Но вот Петр Саввич стал жаловаться на скверное житье, что его, бог знает за что, теснят; стала она замечать, что он чаще и больше пьет водку, даже к ним приходил выпивши, отца уводил с собой, и потом отец возвращался домой пьяный и ругался. Сердце ныло у Прасковьи Игнатьевны, она подолгу задумывалась над тем: неужели Петр Саввич собьется с толку и выйдет совсем негодным человеком? А таких примеров она знавала много. Но опять ей жалко становилось его, потому что действительно, как он говорил, его понапрасну теснят. Умер отец; Петр Саввич лишился должности; соседи говорили, что в этом деле виноват один Петр Саввич, как выскочка, который везде суется первый, но Прасковья Игнатьевна находила, что Петр Саввич все-таки прав; она на его месте то же бы сделала, и ее, как женщину, скорее выслушали бы, потому что с нее взятки гладки. Перед самой смертью отца Петр Саввич изъяснился ей в любви, и она поверила этой любви и не находила в ней ничего дурного. После смерти ее отца Петр Саввич редко стал ходить в дом Глумовых, на том основании, что нехорошо ходить холостому мужчине в дом, где хозяйка – девушка, и Прасковью Игнатьевну часто беспокоило, что делается с Петром Саввичем. Спрашивала она вскользь о нем Тимофея Петровича, но тот шутливо отвечал: «Что ему: пьет поди да просьбы строчит». Это очень огорчало Прасковью Игнатьевну: она стала сердиться на дядю и подозревать, что он, пожалуй, расстроит ее счастье.
После описанного выше разговора Петра Саввича и Прасковьи Игнатьевны она долго не могла заснуть ночью. Ее мучила мысль: каков-то будет дальше Петр Саввич.

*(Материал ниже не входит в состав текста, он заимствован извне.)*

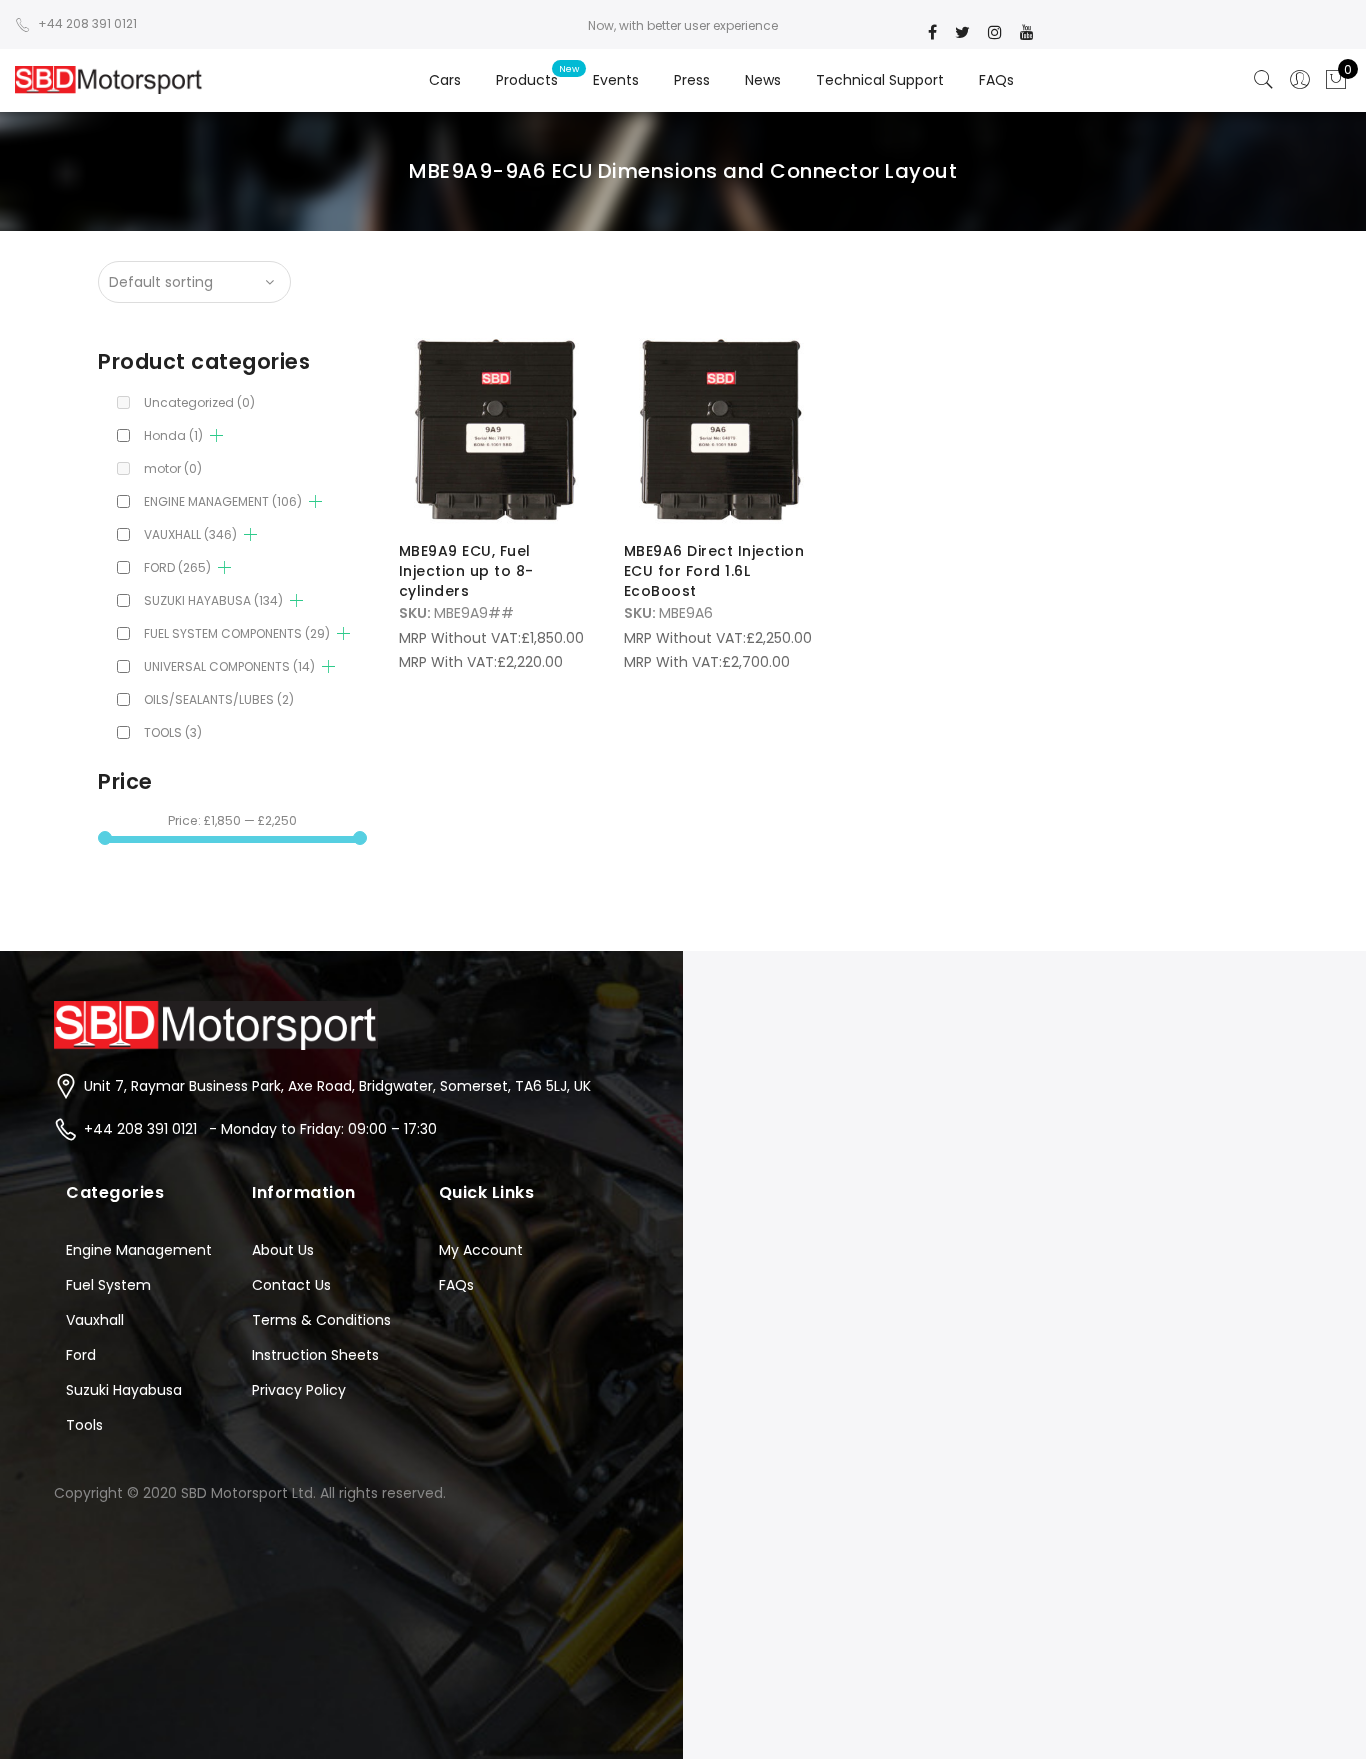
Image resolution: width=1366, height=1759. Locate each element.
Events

Из разговора его она заметила, что он как будто холоднее, чем был прежде. «А если он все так же будет вести себя, тогда наплевать», – думалось ей. Но ей будет скучно без друга; работы и заботы по хозяйству много, и для чего это? «Хлопочешь, хлопочешь с утра до вечера – и ни от кого спасибо не получишь, не с кем даже слова сказать или поговорить толком. Заговоришь с дядей, он отшучивается, считает тебя девкой, с которой не стоит много разговаривать, или начнет говорить о Петре, сведет на Ивана. На улицу выйдешь, бабы смеются, надоедают опросами да расспросами: „А скоро ли у тя, Игнатьевна, свадьба-то?“ Девицы говорят: „Какого ты, Глумиха, женишка-то подцепила: учитель, да еще стеганый“. А посоветоваться не с кем: крестная мать глухая, все надо кричать, так что еще кто подслушает да передаст с прикрасами… То ли было бы дело, если бы я была замужняя… вдова… как бы захотела, так бы и сделала».
Так думала Прасковья Игнатьевна и додумалась, что Петр Саввич человек хороший, только водку пьет. «Ну, я буду дожидаться, – говорила она, – как только он получит какую-нибудь должность да не будет пить водку, я объявлю ему, что я согласна быть его женой, и условие такое выговорю: жить в нашем доме, не обижать мамоньку и поблажить ей. Деньги чтобы он мне отдавал, я ужо буду пиво варить, так оно и дешевле будет, и он от водки отстанет; а это конпанство, – чтобы его и духу не было. Надо опять и то принять в расчет, что у нас дети будут. А если я замечу, что он все так же будет пьянствовать, я и на глаза его не пущу; потому, коли хочешь мне мужем быть, должен любить меня, а что я его прошу, да он не исполнит, – разе это любовь? И ни за кого уж я потом не пойду замуж, потому после этого выходит, что все мужчины обманщики, и ни одному ихнему слову нельзя верить. А одна-то я проживу как-нибудь, потому огород у меня неотъемлемый, лошадь тоже своя: захотела – съездила в лес, дров нарубила, руки-то, славу богу, не отпали… корова своя»…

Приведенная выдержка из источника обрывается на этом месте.